Abstract

Epidemiological studies find a progressive increase in the prevalence of elevated blood pressure with increasing adipose tissue. But there is no common opinion about which effectiveness of the anthropometric measurement tools indicating general or android obesity are most important to follow up in patients with elevated blood pressures. To identify which anthropometric measurements are most closely related to blood pressure elevation. A cross-sectional descriptive study of 1727 subjects [894 (50.6%) men and 833 (48.2%) women, aged 18-65 years old] was held in Edirne, Turkey. Each subject's weight, height, waist and hip circumference, triceps skin fold and blood pressures was measured; waist to hip ratio and body mass index were calculated. The relations between blood pressure and different anthropometric variables in both genders were investigated in linear regression models. The mean systolic and diastolic blood pressures were 123.49 +/- 17.60 and 78.79 +/- 10.37 mmHg. According to body mass index 23.7% of the subjects were obese (.29.9 kg/m(2)).
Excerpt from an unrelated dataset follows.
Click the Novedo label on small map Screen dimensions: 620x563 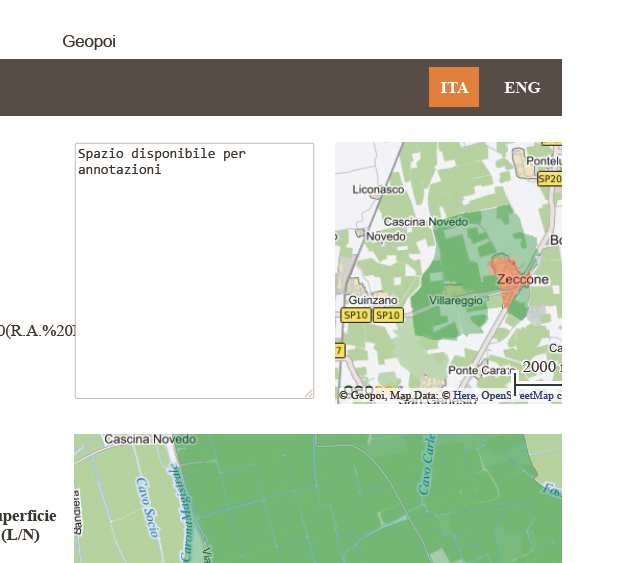click(x=385, y=236)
When waist circumference cut-off points were compared with waist to hip ratio the android obesity ratio was doubled (32.3% versus 16.6%). 119 subjects (6.8%) were not obese according to body mass index but nonetheless had waist circumference measurements above the cut-off points suggesting a high cardiovascular risk. In the linear regression models waist circumference was found to be an independent risk factor for blood pressure in men; however body mass was more important index and waist circumference somewhat less so for women. In primary care waist circumference should be a useful tool screening for and following android obesity in patients with elevated blood pressure.